Temperature surfing is timing the pull of the shot to try to maximise the chances of the water hitting the puck being 93-94degC. As the classic boiler varies quite a lot in temperature as the thermostat kicks in and out, the red-light brew-ready light is unfortunately not a good indicator of whether the temperature of the water will be optimal. There are plenty of threads on this with graphs for temperature fluctuation. Some people flick the steam switch for a few seconds prior to brewing to artificially increase the temperature slightly above the brew thermostat level (if say the thermostat is delivering slightly cool water at it's peak), or if the brew thermostat is delivering slightly hot water at it's peak, some people leave a time of x seconds from when the red light comes on before they hit the brew switch. All seems like a lot of guess work and faff to me, I don't have the time in the morning before work for waiting before I pull my shot, I need to hit the brew-switch and be sure of what I'm getting, which the PID does admirably.


----------



## Neill (Jun 26, 2013)

Liam_Smart said:


> What does 'temperature surfing' mean?


All coffee machines have a heating cycle. In the case of a classic it's a small boiler controlled by a thermostat. Temp drops and the element kicks on, gets too high and it turns off. There's quite a bit of dead space between the on and off. To get the temperature of your shot where you want it you want to time when to start your shot in the heating cycle. I haven't done it recently as I have a pID but someone will talk through their technique or you'll find other posts on it. Important for milk steaming as well as it can keep the steam coming longer.


----------



## NJD1977 (Dec 16, 2014)

Neill said:


> I don't think anyone said the PID is only a marginal gain.........

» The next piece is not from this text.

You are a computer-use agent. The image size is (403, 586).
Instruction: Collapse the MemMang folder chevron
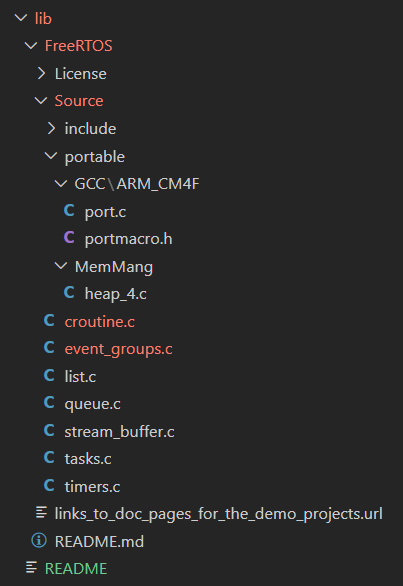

I read it that Luke was suggesting the PID was a marginal gain in the same way as the shower screen.



lukej said:


> *Stage 4: PID, elecronic wizardry and more*
> 
> Again, not striclty necessary, and as others have said you can get pretty close to the same efect without one. *As with the shower screen we're back in the realm of marginal gains*, and similarly it will make some difference to the consistency of pour and extration.


----------



## Neill (Jun 26, 2013)

NJD1977 said:


> I read it that Luke was suggesting the PID was a marginal gain in the same way as the shower screen.

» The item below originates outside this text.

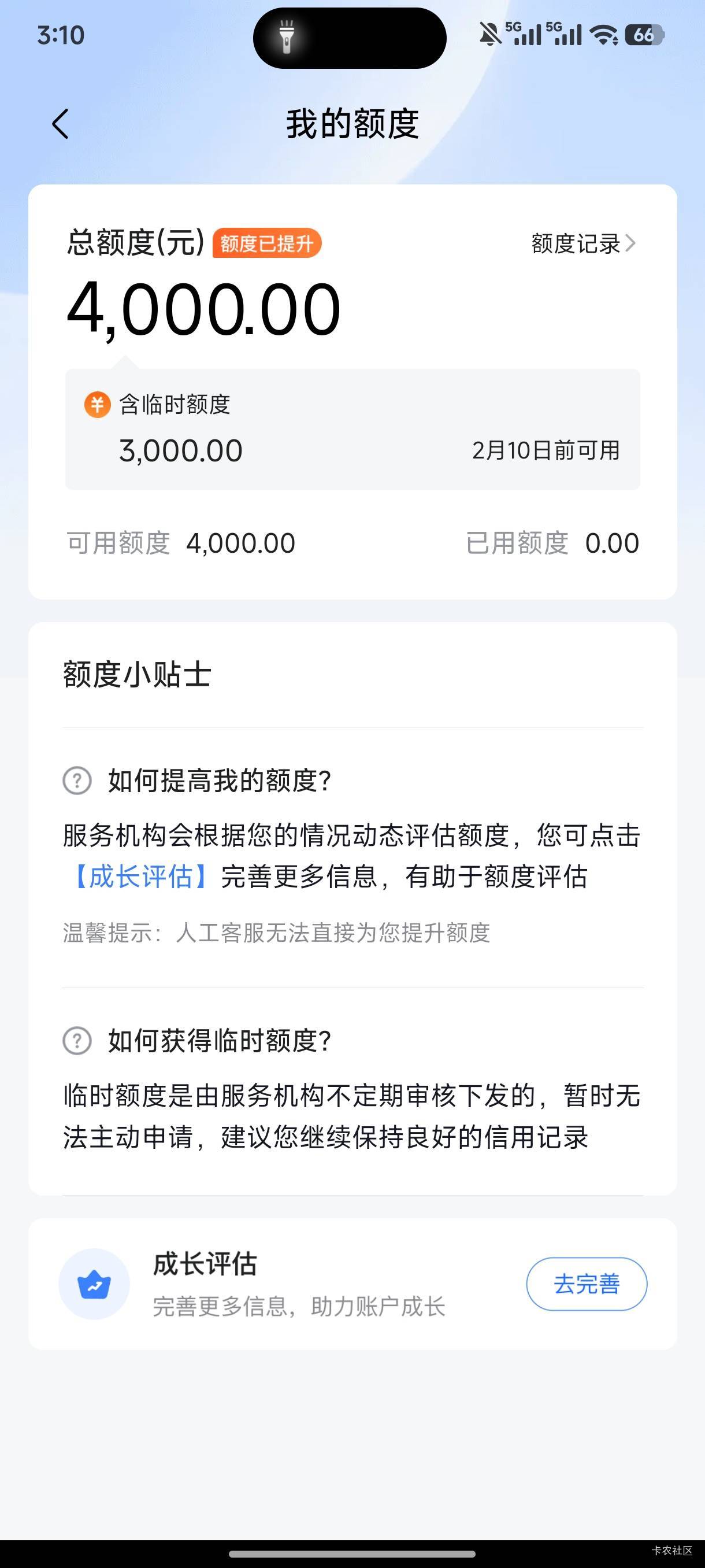Tap the 已用额度 used credit value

Weird. That bit was missing on my Tapatalk view. Sorry.


----------



## lukej (Nov 29, 2014)

To clarify, (several edits later as I bounced between posts) I was using the phrase marginal gains as a relative term, and I cut and paste a bit from the shower screen section out of laziness/speed (I wrote my OP at work :s).

Perhaps it's time for another comparison, so let's think of it in a kind of Sky Procycling kind of a way, mostly because I love cycling, but actually because that's how my mind works. Team Sky invests heavily in gains that are minor in the field of great cycling (for us read great coffee) but if we then compared it to home espresso/good coffee they're these gains are significant. You start with a machine being a good domestic item and move it's capability perhaps towards (and I hate this word) the prosumer level.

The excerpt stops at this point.